Esse excesso de exposição também se verifica na construção dos personagens, em especial Kat (Elizabeth Debicki), a esposa de Sator, presa a um relacionamento abusivo com o criminoso. O texto fala o tempo todo do quanto esse é um casamento sem amor e ela é refém dele, mas faz pouco para nos fazer sentir de maneira crível a motivação do protagonista se conectar tanto a Kat ao ponto de arriscar a missão. Isso acontece simplesmente porque o texto exige que aconteça para mover o conflito adiante e aí fica difícil se importar com os problemas de Kat ou com a urgência que o protagonista sente em ajudá-la.
O mais problemático é que toda essa complexidade de tempos e estruturas de palíndromos (presente já no título) parece não estar a serviço de muita coisa. Em filmes como A Origem a questão dos níveis de sonhos e consciência era usada para falar sobre o papel da subjetividade na realidade ao nosso redor. Em Amnésia (2000) a cronologia invertida servia para falar sobre o papel da memória na construção de nosso senso de identidade e em O Grande Truque (2006) os ardis dos personagens serviam para falar da natureza ilusória do próprio cinema e como suspendemos nossa descrença para nos deixar encantar por algo que sabemos ser inventado. Dunkirk (2017), mesmo com muito pouco desenvolvimento dos personagens, tínhamos o senso de urgência da situação de guerra e desvantagem que os personagens vivenciavam para nos conectarmos com eles Alguns dos temas caros ao diretor estão presentes aqui, mas soterrados em meio a explicações tediosas e reflexões frígidas rasteiras sobre tempo e espaço.
É possível enxergar alguns vislumbres de como a mecânica do tempo apresentada aqui poderia ser usada para refletir sobre a própria condição humana, uma existência sempre presente, mas marcada pelo passado e potencializada pelo futuro.

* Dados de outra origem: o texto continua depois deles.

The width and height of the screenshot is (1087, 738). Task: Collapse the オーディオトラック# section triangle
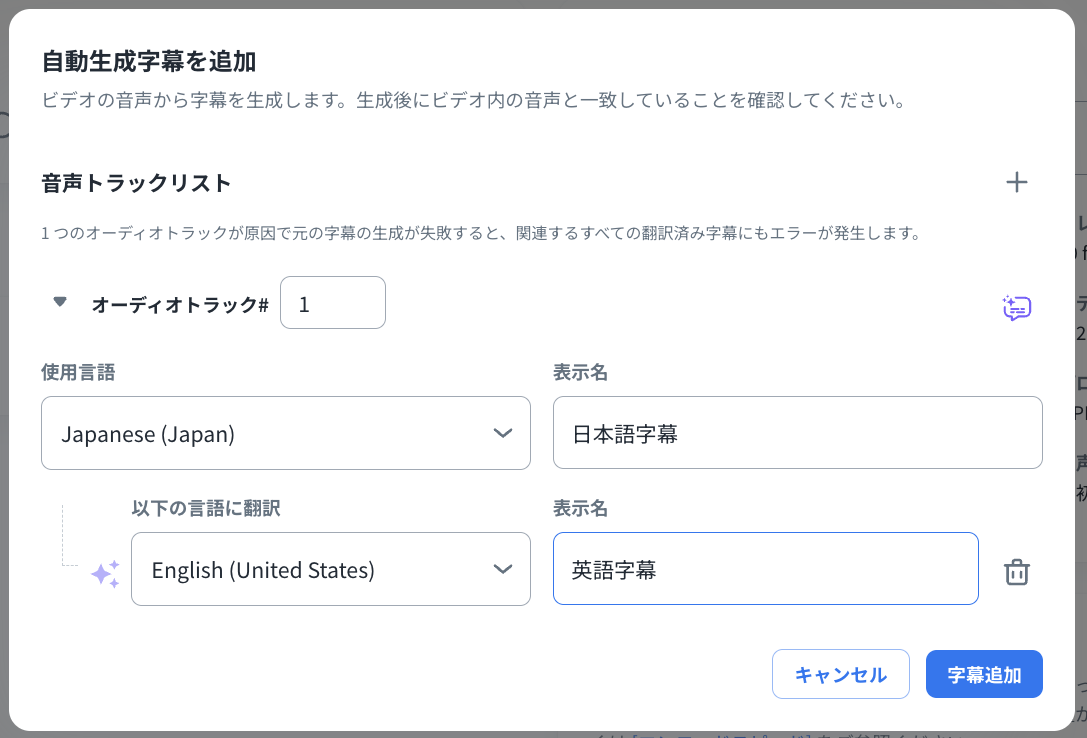60,302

Sobre como somos simultaneamente devir e permanência. Do mesmo modo, assim como em outros filmes do diretor, há algo de metalinguístico aqui, com a questão do deslocamento temporal ser usado para mostrar como o protagonista está em busca de sua própria história e tenta entender seu papel nisso tudo.
É como se Nolan tentasse nos lembrar que assistir a uma narrativa audiovisual é, de certa forma, tentar fazer o percurso inverso ao da obra (ir da peça pronta para a intencionalidade construída por trás dela) para entender o que o autor quer de nós enquanto audiência e comunidade interpretativa. Chegar a esses entendimentos ao longo do filme deveria produzir algum grau de catarse ou prazer, mas é tudo tão truncado, raso e frígido que ao final estava apenas cansado e entediado ao invés de arrebatado pela catarse.
Toda essa questão de um duplo fluxo temporal acaba sendo reduzida a espetáculo através das cenas de ação. Nada contra um filme ser apenas espetáculo, não vejo nenhum problema nisso, mas parece que essa não era a intenção de Nolan e que o diretor realmente almejava que o filme que tivesse algo importante a dizer. O material parece ter várias pretensões e a maioria delas cai por terra por conta das inaptidões do texto, sobrando apenas a dimensão do espetáculo de ação. E sim, a ação é o único aspecto que plenamente aproveita o potencial criativo da premissa, criando perseguições e lutas que impressionam pelo modo como é conduzido o choque entre as duas temporalidades.
Partindo de ideias que poderiam render algo bacana, Tenet desperdiça o seu potencial em um
texto truncado e excessivamente expositivo que desaba sob o peso das próprias
pretensões, não tendo muito a mostrar além de algumas boas cenas de ação.